Egypt’s stock market has surged to its highest level since unrest first flared nearly three years ago as the Arab world’s most populous economy begins to heal.
The main EGX30 index has risen nearly 50 per cent from a low in July in the wake of a second bout of turmoil that removed the Islamist president Mohammed Morsi.
Since then a wave of GCC funds have helped to repair ragged public finances and restore confidence in the wider economy.
“If things stay as they are, we think growth should accelerate over the course of 2014,” said William Jackson, an emerging markets economist at Capital Economics. “The Gulf-funded stimulus should support domestic demand.”
Investor anticipation has been building after Egypt said this month it planned to spend around 30 billion Egyptian pounds (Dh15.92bn) in a second stimulus package to be launched next month.
Ahmed Galal, the finance minister, was quoted by Reuters as saying the new spending would be financed by savings and aid from the UAE, Saudi Arabia and Kuwait. The trio pledged US$12bn in support to Egypt after Mr Morsi’s ousting.
Sheikh Abdullah bin Zayed, the UAE Foreign Minister, this week pledged that the UAE would “spare no effort” to support Egypt further.
The cash injection has helped to pull Egypt back from the brink of a fiscal crisis as foreign currency reserves last year dipped below the level recommended by the IMF to cover three months of imports. Foreign currency reserves stood at US$17.8bn last month, but before Hosni Mubarak’s ousting as president in February 2011, the reserves were twice as high.
The cash injection has come amid signs the economy may also be moving again. The private sector emerged from a downturn to post its first positive reading last month since September last year in HSBC’s purchasing managers’ index.
Underpinning the rebound has been a stabilising of the political outlook. Plans are progressing for a draft constitution to be put to a referendum next month, which would open the door for parliamentary and presidential elections, if passed.
But economic risks still weigh on the outlook.
Egypt’s urban consumer price inflation rose to a four-month high of 13 per cent last month, with food costs contributing to the rise.
Surging prices of goods were one of several flares that ignited public discontent in 2011.
“Inflation has been steadily rising over 2013, as EGP [Egypt’s currency] has depreciated and shortages of foreign currency have constrained imports,” said HSBC economists in a research report released this month. “Heading into 2014, we see little indication of any let-up in these trends.”
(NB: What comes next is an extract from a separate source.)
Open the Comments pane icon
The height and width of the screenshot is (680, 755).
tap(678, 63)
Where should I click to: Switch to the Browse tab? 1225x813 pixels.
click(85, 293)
There has also been precious little progress in some of the structural reforms needed to make the economy more competitive and entice back foreign investment. When the Morsi administration was in negotiations about a $4.8 billion loan from the IMF until last year, the deal was hinged on the understanding that the government would begin to scale back costly subsidies on fuel and food.
The GCC money comes with no such strings attached.
A preliminary draft value-added tax law is reportedly scheduled to be released on January 24 but analysts are sceptical about the appetite for wider reform.
“While the influx of money from the Gulf means that this [reform] may not make much of a difference on what happens to stocks or growth in 2014, over a longer horizon it is crucial,” said Mr Jackson of Capital Economics.